A faithful, complete copy of the entries is the sole expected answer.

> _Data extracts_
☆ ☆ ☆

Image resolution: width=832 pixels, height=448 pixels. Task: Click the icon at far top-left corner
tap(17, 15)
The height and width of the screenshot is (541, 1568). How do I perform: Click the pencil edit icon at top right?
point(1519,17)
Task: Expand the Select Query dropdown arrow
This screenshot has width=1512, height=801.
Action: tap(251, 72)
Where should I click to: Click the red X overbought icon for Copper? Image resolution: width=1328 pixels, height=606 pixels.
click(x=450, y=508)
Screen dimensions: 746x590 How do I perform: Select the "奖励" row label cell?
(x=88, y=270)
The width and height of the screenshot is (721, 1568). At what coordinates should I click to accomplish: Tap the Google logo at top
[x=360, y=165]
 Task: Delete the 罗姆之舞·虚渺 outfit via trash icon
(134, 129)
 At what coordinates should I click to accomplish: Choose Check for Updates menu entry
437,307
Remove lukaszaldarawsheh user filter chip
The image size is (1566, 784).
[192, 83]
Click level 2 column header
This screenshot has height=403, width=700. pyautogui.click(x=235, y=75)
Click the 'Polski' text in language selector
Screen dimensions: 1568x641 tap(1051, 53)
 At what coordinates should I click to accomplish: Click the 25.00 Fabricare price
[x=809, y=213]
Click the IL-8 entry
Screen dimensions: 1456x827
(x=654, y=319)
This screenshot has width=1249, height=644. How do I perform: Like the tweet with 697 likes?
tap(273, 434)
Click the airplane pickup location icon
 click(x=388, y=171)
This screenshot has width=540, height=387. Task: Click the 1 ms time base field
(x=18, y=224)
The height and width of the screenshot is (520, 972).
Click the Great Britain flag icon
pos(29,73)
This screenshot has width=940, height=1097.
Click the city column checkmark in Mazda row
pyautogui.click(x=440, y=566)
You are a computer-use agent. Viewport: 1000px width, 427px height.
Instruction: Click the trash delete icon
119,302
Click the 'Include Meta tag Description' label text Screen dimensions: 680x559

☆ ☆ ☆

> _Answer box_
Image resolution: width=832 pixels, height=448 pixels. Task: Click the icon at far top-left corner
tap(17, 15)
The height and width of the screenshot is (541, 1568). How do I perform: Click the pencil edit icon at top right?
point(1519,17)
Task: Expand the Select Query dropdown arrow
This screenshot has width=1512, height=801.
Action: tap(251, 72)
Where should I click to: Click the red X overbought icon for Copper? Image resolution: width=1328 pixels, height=606 pixels.
click(x=450, y=508)
Screen dimensions: 746x590 How do I perform: Select the "奖励" row label cell?
(x=88, y=270)
The width and height of the screenshot is (721, 1568). At what coordinates should I click to accomplish: Tap the Google logo at top
[x=360, y=165]
 Task: Delete the 罗姆之舞·虚渺 outfit via trash icon
(134, 129)
 At what coordinates should I click to accomplish: Choose Check for Updates menu entry
437,307
Remove lukaszaldarawsheh user filter chip
The image size is (1566, 784).
[192, 83]
Click level 2 column header
This screenshot has height=403, width=700. pyautogui.click(x=235, y=75)
Click the 'Polski' text in language selector
Screen dimensions: 1568x641 tap(1051, 53)
 At what coordinates should I click to accomplish: Click the 25.00 Fabricare price
[x=809, y=213]
Click the IL-8 entry
Screen dimensions: 1456x827
(x=654, y=319)
This screenshot has width=1249, height=644. How do I perform: Like the tweet with 697 likes?
tap(273, 434)
Click the airplane pickup location icon
 click(x=388, y=171)
This screenshot has width=540, height=387. Task: Click the 1 ms time base field
(x=18, y=224)
The height and width of the screenshot is (520, 972).
Click the Great Britain flag icon
pos(29,73)
This screenshot has width=940, height=1097.
Click the city column checkmark in Mazda row
pyautogui.click(x=440, y=566)
You are a computer-use agent. Viewport: 1000px width, 427px height.
Instruction: Click the trash delete icon
119,302
Click the 'Include Meta tag Description' label text Screen dimensions: 680x559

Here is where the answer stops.